__CONSIGNE__
Poursuivez le texte sur le protectionnisme et la relocalisation de l'industrie française à partir de sa dernière phrase.

__EXTRAIT À LIRE__
----------
A chaque élection, les mêmes thèmes reviennent en boucle. Aujourd'hui, un de ces "marronniers" de la vie politique est la "relocalisation" de l'industrie française, source de mesures supposées la favoriser, au premier rang desquelles la fameuse TVA sociale éreintée ici même il y a peu.

Mais certains candidats imaginent un retour à un protectionnisme bien plus contraignant, qu'il soit européen, voire, pire encore, national. Dans la période économique difficile que nous connaissons, de telles politiques protectionnistes, qu'elles soient revendiquées ou masquées, seraient absolument suicidaires. Voyons pourquoi.

D'où vient la valeur de ce que nous consommons ?

Lorsque vous achetez un jouet, un smartphone, un ordinateur ou un appareil électrique, il y a toutes les chances qu'ils aient été fabriqués en Chine, ou en Asie du sud est. Le politicien démagogue y verra une invasion inacceptable de produits "étrangers".

Toutefois, il y a des chances que la réalité soit beaucoup plus complexe. Ainsi, une grande partie de ces produis aura certes été fabriquée en Chine. Mais avant d'être fabriqués, ces articles auront dû être conçus, puis vendus, ce qui aura supposé de bien caractériser les consommateurs potentiels.

Or, lorsque l'on regarde un produit moderne, on constate que sa valeur provient bien plus de l'adéquation aux besoins du consommateur qu'il suscite, ou de la cote d'amour que sa marque recèle, que du seul fait qu'il ait été fabriqué. De surcroît, la capacité de nombreux intermédiaires de nous délivrer ces produits à proximité de chez nous, voire chez nous, au lieu de nous obliger à aller les chercher chez des producteurs du monde entier, ajoute à ces "produits" une valeur immense. Des ordinateurs qui resteraient stockés dans les hangars de lenovo sans la "supply chain" qui permet à ces produits de franchir des milliers de kilomètres, n'auraient que très peu de valeur à nos yeux.

Autrement dit, dans un monde ou des milliers de références se battent pour conquérir le portefeuille de la ménagère comme du yuppie, la capacité d'un produit à se faire connaître, à séduire, à s'adapter au plus près des besoins du consommateur, à lui être livré, avec un service après vente et des prestations annexes de qualité, comptent autant que la fabrication du produit lui même, voire, de plus en plus souvent, beaucoup plus.
----------
__DONNÉES FOURNIES__

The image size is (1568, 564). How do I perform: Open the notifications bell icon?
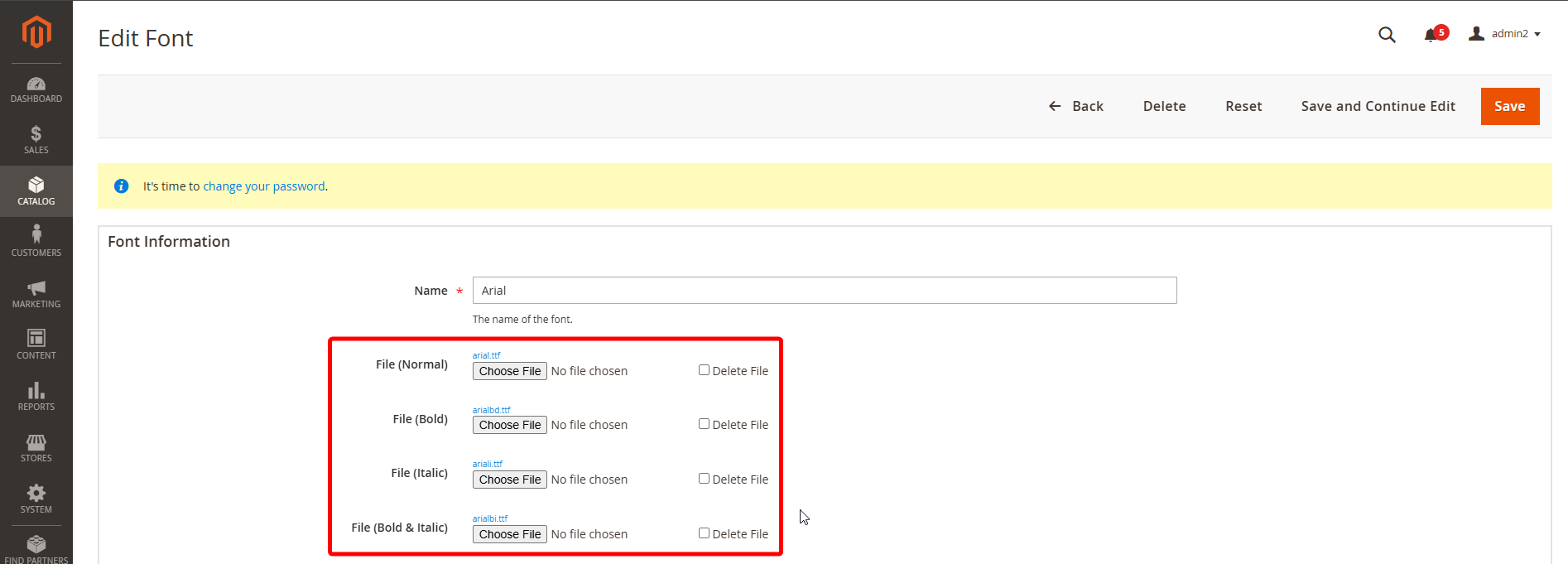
----------
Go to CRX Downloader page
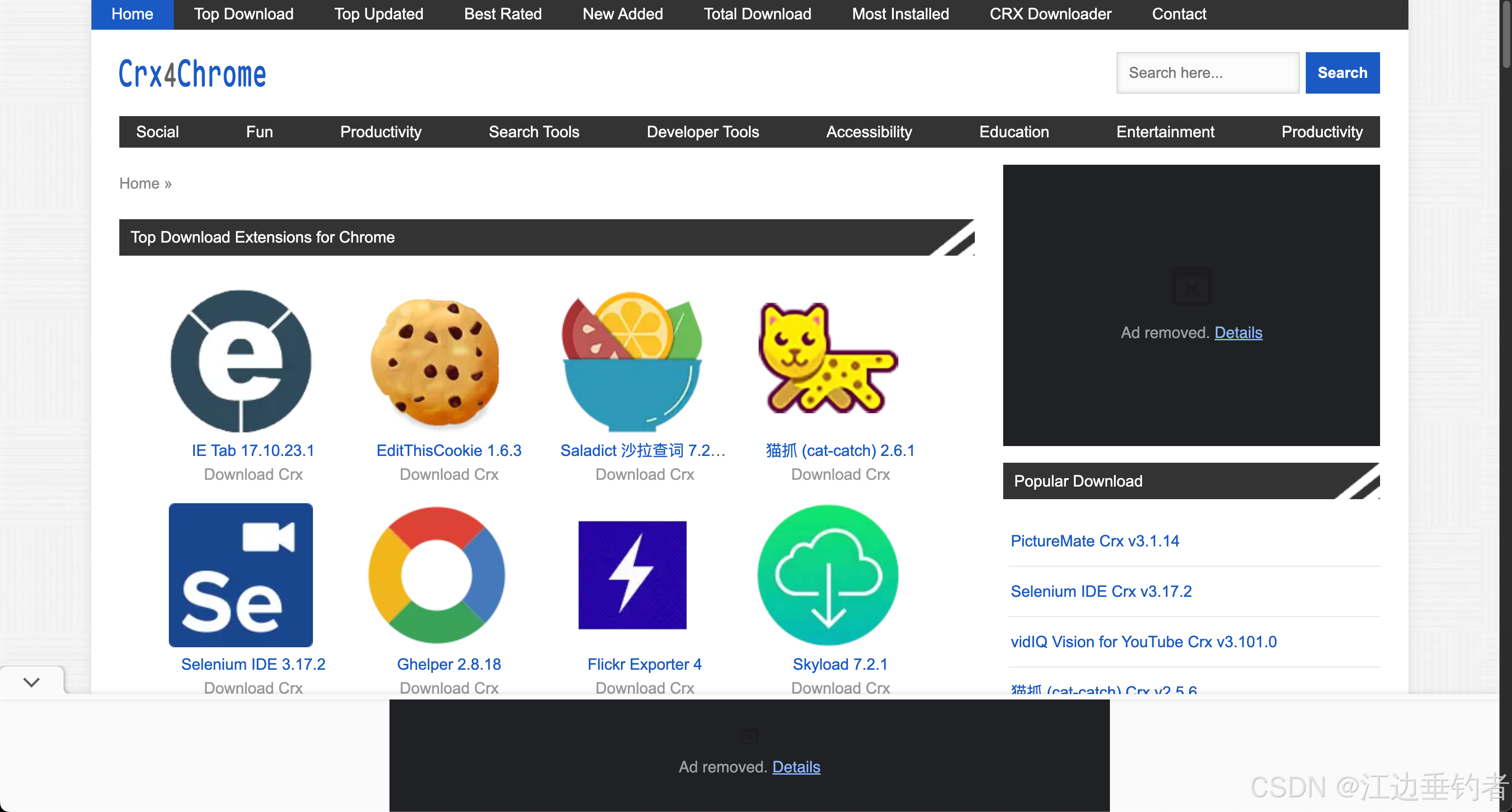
----------
__RÉPONSE ATTENDUE__
La valeur ajoutée est la clé

La Valeur Ajoutée, encore est toujours, est la base de toute l'économie. Quand vous vendez un produit made in China, ou made in Mexico, vous importez certes une valeur ajoutée par la fabrication créée dans ces pays, mais vous encaissez également la valeur ajoutée créée par la conception, le marketing, la distribution du produit, qui peuvent être en partie bien de chez nous. Ou d'ailleurs. Et ces valeurs ajoutées peuvent être infiniment supérieures à celles apportées par la simple fabrication du produit.

Et bien sûr, lorsqu'un méchant industriel américain fait fabriquer en chine un produit vendu au Brésil conçu par une boite de design Française, la France récupère une petite partie de la vente faite au Brésil. Bref, un peu partout, des entreprises de tous les pays récupèrent un peu de la valeur ajoutée de transactions conduites dans le monde entier.

Georges Kaplan illustre à merveille ce principe dans un article dont je copie un extrait :

L’exemple classique c’est l’iPhone d’Apple qui est, comme vous le savez certainement, assemblé par oxconn à Shenzhen. Voilà les faits [5] : pour faire produire un iPhone, vous avez besoin de $172,46 de composants produits principalement par Toshiba (Japon), Samsung (Corée du sud), Infineon (Allemagne) et quelques entreprises américaines comme Broadcom, Numonyx et Cirrus Logic. Ces composants sont importés par l’empire du milieu puis assemblés par Foxconn pour un coût par appareil de $6,5. Quand le produit est fini, il est directement livré près de chez vous et passe la douane à $178,96 FAB. En termes de comptabilité nationale, nous avons donc bien importé un iPhone « made in China » pour une valeur de $178,96 mais ce que cet exemple démontre, c’est que ce qui est effectivement « made in China », ce sont les $6,5 d’assemblage – soit 3,6% du prix d’importation.
Le pays qui s'enrichit le plus est donc celui dont les entreprises sont capables de maîtriser la plus grande part de la valeur ajoutée. Si dans quelques secteurs, la production reste un élément important de cette VA (la légendaire qualité de fabrication des voitures allemandes ou des pianos Estonia les distingue sans aucun doute du véhicule ou du clavier lambda...), dans d'autres, elle est nulle : un costume dessiné en France et fabriqué en Turquie ne se distingue en rien d'un costume dessiné en France et frabriqué en France.

Le mouvement est général : la part de la production dans la VA chute régulièrement. Il ne suffit pas de fabriquer un objet pour le vendre : les fonctions "différenciantes", la conception et le marketing, ont une valeur souvent bien plus importante de nos jours.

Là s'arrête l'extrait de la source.